Oregon Supreme Court
Jan 14, 1936
152 Or. 219 (Or. 1936)


Argued December 19, 1935

Affirmed January 14, 1936

Appeal from the Circuit Court, Benton County, CARL E. WIMBERLY, Judge.

Action by Ethel Erven against Grant Eagy and Safeway Stores, Incorporated, and another. Judgment for named defendants, plaintiff's motion for a new trial was granted and named defendants appeal.


James Arthur Powers, of Portland (Philip A. Joss, of Portland, and Lester G. Oehler, of Corvallis, on the brief), for appellants.

Mark V. Weatherford, of Albany, and Melvin Goode, of Salem (Fred McHenry and Walter T. Durgan, both of Corvallis, on the brief), for respondent.

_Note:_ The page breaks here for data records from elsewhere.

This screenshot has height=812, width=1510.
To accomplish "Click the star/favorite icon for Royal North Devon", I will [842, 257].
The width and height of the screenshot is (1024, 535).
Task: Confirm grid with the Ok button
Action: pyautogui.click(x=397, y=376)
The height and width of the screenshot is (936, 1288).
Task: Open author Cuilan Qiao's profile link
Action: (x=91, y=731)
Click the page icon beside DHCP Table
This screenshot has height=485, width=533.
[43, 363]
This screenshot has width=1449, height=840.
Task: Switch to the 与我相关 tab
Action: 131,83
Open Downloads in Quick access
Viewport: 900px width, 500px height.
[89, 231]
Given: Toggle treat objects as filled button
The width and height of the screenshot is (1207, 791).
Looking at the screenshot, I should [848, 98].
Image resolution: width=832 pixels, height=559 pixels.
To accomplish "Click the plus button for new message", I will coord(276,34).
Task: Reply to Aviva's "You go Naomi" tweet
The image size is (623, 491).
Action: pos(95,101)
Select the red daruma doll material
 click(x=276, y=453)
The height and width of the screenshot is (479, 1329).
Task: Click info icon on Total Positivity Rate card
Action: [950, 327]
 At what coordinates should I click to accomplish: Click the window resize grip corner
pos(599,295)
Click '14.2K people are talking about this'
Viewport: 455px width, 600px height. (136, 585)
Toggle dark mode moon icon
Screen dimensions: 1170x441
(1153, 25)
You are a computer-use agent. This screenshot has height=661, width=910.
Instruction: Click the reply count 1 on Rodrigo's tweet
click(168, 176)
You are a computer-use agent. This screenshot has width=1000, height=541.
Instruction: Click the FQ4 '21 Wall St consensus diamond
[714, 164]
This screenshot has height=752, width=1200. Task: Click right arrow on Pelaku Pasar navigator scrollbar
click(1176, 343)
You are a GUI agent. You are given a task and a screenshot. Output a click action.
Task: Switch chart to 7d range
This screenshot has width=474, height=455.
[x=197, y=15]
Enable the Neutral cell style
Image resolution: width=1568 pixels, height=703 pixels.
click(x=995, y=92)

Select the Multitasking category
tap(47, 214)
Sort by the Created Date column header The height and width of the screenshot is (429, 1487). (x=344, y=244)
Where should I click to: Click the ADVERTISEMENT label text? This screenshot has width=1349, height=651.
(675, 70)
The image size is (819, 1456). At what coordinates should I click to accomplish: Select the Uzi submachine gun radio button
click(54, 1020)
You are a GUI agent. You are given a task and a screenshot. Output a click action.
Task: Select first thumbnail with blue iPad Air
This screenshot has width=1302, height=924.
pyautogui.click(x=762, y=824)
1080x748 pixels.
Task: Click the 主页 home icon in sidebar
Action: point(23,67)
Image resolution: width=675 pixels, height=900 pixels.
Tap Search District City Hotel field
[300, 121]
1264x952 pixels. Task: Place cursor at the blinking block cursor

This is an action for personal injuries.

It is alleged, in effect, that defendant, the Northern Security Company, at the time of the accident, was the owner of a store building on Third street in Corvallis, Oregon; that the sidewalk in front of said building was constructed and maintained in a negligent manner in that it was built with a very smooth surface and on too great a slope from the building towards the street, especially that part of it immediately in front of the doorway.

The defendant Grant Eagy is the manager of a general grocery store, owned and operated by defendant Safeway Stores, Incorporated, in said building, under lease from defendant Northern Security Company; that defendants, Grant Eagy and Safeway Stores, Incorporated, were negligent in that they maintained said sidewalk in front of the store in a wet and slippery condition; that this condition was caused by the washing from the front windows of the said store, with soapy water, a certain substance, which, when wet, became slippery, and allowing said water and other slippery substances to run across and remain upon said sidewalk, thus rendering it dangerous to pedestrians using the same, and that such was its condition at the time plaintiff sustained her injuries; that plaintiff, on the evening of November 28, 1934, while carefully walking upon said sidewalk, by reason of its slippery and dangerous condition, slipped and fell sustaining the injuries of which she complains.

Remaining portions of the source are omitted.